There’s really no reason to go with any more rat pharmaceuticals. They’ve already provided a wonder drug for mankind (WARFarin - Warf...Rats. Get it?)
Nah, all those things previously mentioned will help out a lot but ya’ gotta’ work at it to make ‘em work in concert. It’s way more than we had 20 years ago, and that’s a good thing.
I’ll take it...
I believe the diet has something to do with the diabetes going away.
No, the changes occur sometimes within a day of the surgery and it is postulated that it has something to do with cutting into the stomach itself.
So does it affect Type I diabetes or Type II or both? The source does not say.
I have found that newsmax tends to publish some way-out-there health stories and claims. You have to take what they print about health with a grain of salt... but, I think you could say that about most health-related stories. Everybody seems to have some astounding study to report these days.
Speaking of such... here’s one that might interest you. :-)
Kudzu extract may be useful in treating metabolic syndrome
When people ask me how I lost weight I say it was the ELE diet.
When the looks of confusion pass over their faces I elaborate: "The Eat Less and Exercise diet."
When the looks of confusion pass over their faces I elaborate: “The Eat Less and Exercise diet.”
And it’s FREE...in fact, you save money...
Y’mean there may actually be a use for kudzu?
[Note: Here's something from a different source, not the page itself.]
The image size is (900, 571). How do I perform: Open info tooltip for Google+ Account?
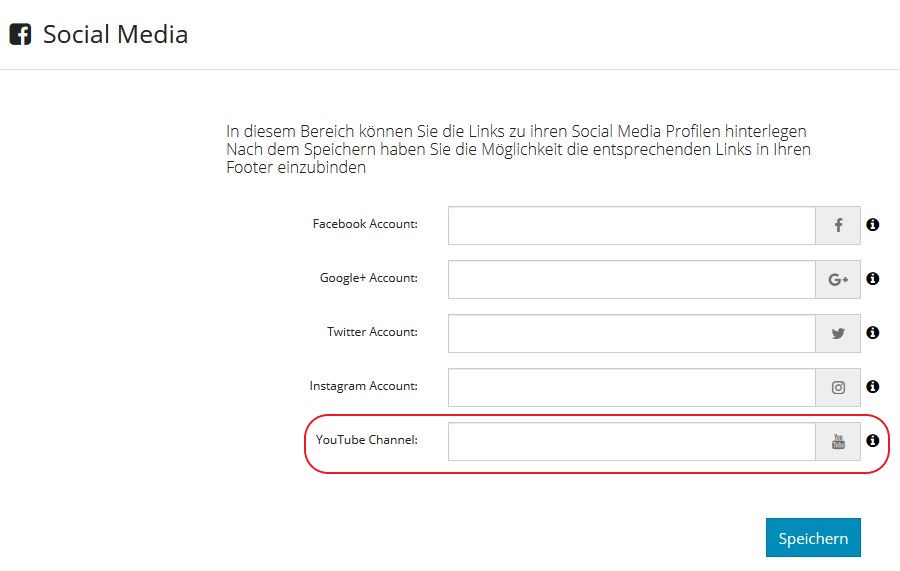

In his youth, my Dad worked at seeding/roadside maintenance. Maybe I should tell him atonement is in sight for the Vine that Ate the South, LOL.
It has to go somewhere.
You remodel your house in a day.
>>Ymean there may actually be a use for kudzu?<<
They’re making bio-fuel out of it:
>>> “What has my interest is how stomach surgery can change peoples Type II Diabetes (or metabolic syndrome) into a more normal range. Doesnt seem to be totally related to weight loss, starts occurring right after the surgery.”
Your reduced stomach can only hold so much, and therefore carb digestion (along with everything else you eat) is reduced comparable to portion size. Right?
Are nutritional supplements prescribed for bariactric patients as well? I know of mandatory BC pills for fertile females, and that’s about the limit of my knowledge.
Funny article, thanks!
It’s just that I get this image of them planting a field of kudzu (ON PURPOSE!) because apparently only the bulbous root produces ethanol, and a chill runs up and down my spine. Those boys mean well, bless their hearts, but there will come a day when their wives kiss them goodbye and send them off to work, and that’ll be the last anybody sees of the poor fellers.
And the Europeans think genetically modified agricultural products are scary NOW...
I’ve never taken care of bariatric surgery patients, so I’m not sure what the supplement protocol is. Probably tailored to each patient’s particular needs, and any deficiencies that may develop.
My thinking is that, due to drastically reduced portion size, proper nutrient absorption would be of concern. Is the patient still deriving the nutrients needed to be healthy? in other words.
Much as I need to lose weight, I’m not sure I’d take the surgery even if it were free on my end. In my case it wouldn’t be a matter of cosmetics, but permanent alteration of body mechanics scares me. Even after all the weight has dropped, your GI system can’t return to normal, can it?
If there’s anyone who can answer that question for me, I’d appreciate it.